*WHAT TO PRODUCE:* Copy the material below as it is, but replace "GUI agent" with "screen assistant" everywhere it appears.
== EXCERPTED DATA
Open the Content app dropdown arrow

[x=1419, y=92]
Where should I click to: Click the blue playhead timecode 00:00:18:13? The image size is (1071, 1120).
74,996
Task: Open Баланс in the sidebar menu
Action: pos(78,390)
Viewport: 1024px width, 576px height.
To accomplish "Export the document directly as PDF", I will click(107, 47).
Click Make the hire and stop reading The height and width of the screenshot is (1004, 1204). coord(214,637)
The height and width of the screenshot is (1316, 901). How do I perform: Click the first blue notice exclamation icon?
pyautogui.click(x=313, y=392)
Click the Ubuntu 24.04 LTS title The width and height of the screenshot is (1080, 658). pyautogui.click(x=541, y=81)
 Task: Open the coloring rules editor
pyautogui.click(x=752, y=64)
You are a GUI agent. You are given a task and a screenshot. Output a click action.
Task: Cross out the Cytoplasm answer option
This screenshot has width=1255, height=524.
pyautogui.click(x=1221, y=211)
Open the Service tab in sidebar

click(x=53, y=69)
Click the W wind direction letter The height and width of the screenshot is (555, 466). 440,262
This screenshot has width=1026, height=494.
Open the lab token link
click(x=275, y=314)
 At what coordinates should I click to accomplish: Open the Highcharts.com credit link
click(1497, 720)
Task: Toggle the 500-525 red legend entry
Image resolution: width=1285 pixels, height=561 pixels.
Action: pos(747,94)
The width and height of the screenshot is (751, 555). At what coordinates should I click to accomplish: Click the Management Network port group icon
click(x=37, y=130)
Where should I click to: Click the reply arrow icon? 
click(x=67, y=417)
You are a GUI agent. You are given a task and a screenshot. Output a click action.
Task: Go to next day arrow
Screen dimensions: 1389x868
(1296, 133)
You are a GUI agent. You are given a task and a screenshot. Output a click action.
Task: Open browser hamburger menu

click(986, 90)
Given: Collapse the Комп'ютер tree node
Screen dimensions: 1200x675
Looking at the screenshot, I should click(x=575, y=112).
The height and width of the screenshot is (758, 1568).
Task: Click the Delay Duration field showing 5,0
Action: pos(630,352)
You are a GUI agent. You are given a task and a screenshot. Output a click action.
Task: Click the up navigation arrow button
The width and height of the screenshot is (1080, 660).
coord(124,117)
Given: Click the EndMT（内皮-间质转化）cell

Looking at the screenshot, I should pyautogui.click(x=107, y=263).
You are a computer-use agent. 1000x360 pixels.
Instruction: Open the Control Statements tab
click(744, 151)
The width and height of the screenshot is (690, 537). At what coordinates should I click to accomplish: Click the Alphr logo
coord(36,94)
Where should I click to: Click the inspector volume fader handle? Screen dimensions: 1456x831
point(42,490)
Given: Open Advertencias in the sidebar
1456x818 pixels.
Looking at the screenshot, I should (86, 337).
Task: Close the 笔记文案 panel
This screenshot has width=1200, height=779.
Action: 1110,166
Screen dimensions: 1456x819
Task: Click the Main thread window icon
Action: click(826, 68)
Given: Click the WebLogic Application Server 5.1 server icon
====
*COMPLETED EXERCISE:*
Open the Content app dropdown arrow

[x=1419, y=92]
Where should I click to: Click the blue playhead timecode 00:00:18:13? The image size is (1071, 1120).
74,996
Task: Open Баланс in the sidebar menu
Action: pos(78,390)
Viewport: 1024px width, 576px height.
To accomplish "Export the document directly as PDF", I will click(107, 47).
Click Make the hire and stop reading The height and width of the screenshot is (1004, 1204). coord(214,637)
The height and width of the screenshot is (1316, 901). How do I perform: Click the first blue notice exclamation icon?
pyautogui.click(x=313, y=392)
Click the Ubuntu 24.04 LTS title The width and height of the screenshot is (1080, 658). pyautogui.click(x=541, y=81)
 Task: Open the coloring rules editor
pyautogui.click(x=752, y=64)
You are a screen assistant. You are given a task and a screenshot. Output a click action.
Task: Cross out the Cytoplasm answer option
This screenshot has width=1255, height=524.
pyautogui.click(x=1221, y=211)
Open the Service tab in sidebar

click(x=53, y=69)
Click the W wind direction letter The height and width of the screenshot is (555, 466). 440,262
This screenshot has width=1026, height=494.
Open the lab token link
click(x=275, y=314)
 At what coordinates should I click to accomplish: Open the Highcharts.com credit link
click(1497, 720)
Task: Toggle the 500-525 red legend entry
Image resolution: width=1285 pixels, height=561 pixels.
Action: pos(747,94)
The width and height of the screenshot is (751, 555). At what coordinates should I click to accomplish: Click the Management Network port group icon
click(x=37, y=130)
Where should I click to: Click the reply arrow icon? 
click(x=67, y=417)
You are a screen assistant. You are given a task and a screenshot. Output a click action.
Task: Go to next day arrow
Screen dimensions: 1389x868
(1296, 133)
You are a screen assistant. You are given a task and a screenshot. Output a click action.
Task: Open browser hamburger menu

click(986, 90)
Given: Collapse the Комп'ютер tree node
Screen dimensions: 1200x675
Looking at the screenshot, I should click(x=575, y=112).
The height and width of the screenshot is (758, 1568).
Task: Click the Delay Duration field showing 5,0
Action: pos(630,352)
You are a screen assistant. You are given a task and a screenshot. Output a click action.
Task: Click the up navigation arrow button
The width and height of the screenshot is (1080, 660).
coord(124,117)
Given: Click the EndMT（内皮-间质转化）cell

Looking at the screenshot, I should pyautogui.click(x=107, y=263).
You are a computer-use agent. 1000x360 pixels.
Instruction: Open the Control Statements tab
click(744, 151)
The width and height of the screenshot is (690, 537). At what coordinates should I click to accomplish: Click the Alphr logo
coord(36,94)
Where should I click to: Click the inspector volume fader handle? Screen dimensions: 1456x831
point(42,490)
Given: Open Advertencias in the sidebar
1456x818 pixels.
Looking at the screenshot, I should (86, 337).
Task: Close the 笔记文案 panel
This screenshot has width=1200, height=779.
Action: 1110,166
Screen dimensions: 1456x819
Task: Click the Main thread window icon
Action: click(826, 68)
Given: Click the WebLogic Application Server 5.1 server icon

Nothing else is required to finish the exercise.